Lawmakers will find out this morning how much money they’ll have to work with as they craft the state’s next two-year budget. They’re expected to have plenty of wiggle room, but rapidly dropping oil prices have raised some concerns. Oil and gas prices could affect those numbers.

At the end of 2013, former Texas Comptroller Susan Combs said the state could have about $2.6 billion dollars in unspent revenue from the current budget. Some believe that surplus will be even larger when current Comptroller Glenn Hegar delivers his revenue estimate this morning. And that money could be a big help, considering the state's economic future might not be as rosy thanks to falling oil prices.

"From a peak of $134 in the summer of 2008, I think we can all remember when gasoline was up over $4 a gallon. It dropped to less than $40, quite rapidly, and then rebounded with equal rapidity," said John Heleman, the chief revenue estimator under Comptroller Combs.

He was lamenting oil's slide to lawmakers during the December meeting of the Legislative Budget Board. The price drop affects a lot of things, not all negatively. Cheaper gas does mean more money left in your pocket after you fill up your car. But when considering the budget, there really aren't any positive outcomes.

Billy Hamilton was Deputy Comptroller for 16 years. He recalls his time as revenue estimator during the oil bust back in the ‘80s.

"Basically we had been experiencing the beginnings of problems for several months. I was just too green to realize it. And in January, sales tax was horribly under estimate. And that was really the beginning of the problem as far as I was concerned,” Hamilton said.

That kind of doom and gloom probably isn't on the horizon again for Texas for a number of reasons. At the top of the list, Texas isn't just an oil and cattle state like it was back in the 80's.

"I mean the oil and gas severance taxes were about 20 percent of all taxes. Where now they’re less than 10 percent," he said.

And the boom and bust time revenues, which could have lead to boom and bust time budgets, have been smoothed out with the creation of the Rainy Day Fund in the late ‘80s. That account is projected to have $8 billion in it for 2015. And there is one final thing in the state's favor: conservative oil price estimates.

"You know you have some of the other states that are major oil producers who were predicting $103 - $109 a barrel on average in 2015. And Texas it seems to me was down around $60 or something like that,” Hamilton said.

The low estimate means the state wasn't expecting billions more in oil revenue – revenue that lower oil prices would have erased.

The Texas estimate is still high compared to current market prices of around $50 a barrel. But Hamilton says consider the trouble other states like Alaska are in after budgeting with the assumption of oil at $100 a barrel.

"Alaska's up 100 feet and now has to drop to the ground. And Texas is up 20 feet and has to drop to the ground. It's like no matter how you cut it, the damage will be less,” Hamilton said.

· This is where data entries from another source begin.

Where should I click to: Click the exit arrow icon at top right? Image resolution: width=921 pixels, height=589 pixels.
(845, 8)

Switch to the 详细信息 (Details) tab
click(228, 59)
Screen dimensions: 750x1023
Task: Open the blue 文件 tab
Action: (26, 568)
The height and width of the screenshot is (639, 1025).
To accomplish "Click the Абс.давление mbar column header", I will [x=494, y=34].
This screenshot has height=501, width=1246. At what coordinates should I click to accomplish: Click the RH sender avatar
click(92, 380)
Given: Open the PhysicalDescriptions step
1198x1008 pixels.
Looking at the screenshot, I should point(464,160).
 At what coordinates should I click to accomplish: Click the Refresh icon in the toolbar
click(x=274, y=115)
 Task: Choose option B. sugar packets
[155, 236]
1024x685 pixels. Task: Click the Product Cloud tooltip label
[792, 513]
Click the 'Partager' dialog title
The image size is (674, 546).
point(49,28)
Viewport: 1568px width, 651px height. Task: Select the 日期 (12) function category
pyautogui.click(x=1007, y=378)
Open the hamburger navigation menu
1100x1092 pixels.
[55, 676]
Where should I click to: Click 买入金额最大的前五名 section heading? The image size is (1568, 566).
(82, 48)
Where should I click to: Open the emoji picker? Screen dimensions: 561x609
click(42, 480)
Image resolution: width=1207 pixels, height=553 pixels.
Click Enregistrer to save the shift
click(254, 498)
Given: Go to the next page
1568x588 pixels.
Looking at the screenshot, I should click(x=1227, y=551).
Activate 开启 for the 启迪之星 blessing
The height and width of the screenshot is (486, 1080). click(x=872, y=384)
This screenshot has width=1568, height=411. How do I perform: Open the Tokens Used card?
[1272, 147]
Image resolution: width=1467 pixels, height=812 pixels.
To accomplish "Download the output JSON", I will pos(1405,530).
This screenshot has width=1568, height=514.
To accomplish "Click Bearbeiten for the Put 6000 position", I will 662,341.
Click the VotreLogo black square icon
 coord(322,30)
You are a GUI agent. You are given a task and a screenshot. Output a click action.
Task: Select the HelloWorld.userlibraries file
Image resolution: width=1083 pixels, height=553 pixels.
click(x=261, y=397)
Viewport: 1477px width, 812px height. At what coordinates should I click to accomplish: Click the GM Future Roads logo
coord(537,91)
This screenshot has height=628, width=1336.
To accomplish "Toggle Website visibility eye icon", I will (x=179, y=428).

Back on the ground here in Texas, the drop in prices will have a fairly rapid effect on sales taxes. Equipment sales and payrolls in the oil and gas sector are already getting hit. But it will take a bit longer before low prices affect collection on taxes paid on the oil coming out of the ground – taxes that pump billions into the state's budget and Rainy Day Fund. That's because for now, the oil rigs are still pumping.

"The number of operating rigs in our state remains high. It does not appear as though we have had nearly enough time for, whatever change these prices may bring these declines in oil prices, we haven’t had nearly enough time for that to work through to be represented by fewer rotary rigs operating in our state,” Heleman said.

And for now, the decline in oil prices hasn't dampened the hopes of newly elected leaders like Governor-Elect Greg Abbott and Lieutenant Governor-Elect Dan Patrick. Patrick made a point of saying his plans for tax cuts and transportation funding are still a go during a press conference last week.

“Whenever we have a fallback in the economy and revenues, we always hear about, well we have to protect this program or that program or what are we going to do. I say we have to protect the people first,” he said.

We'll see just how much protecting they need later this morning when the budget revenue estimate is released.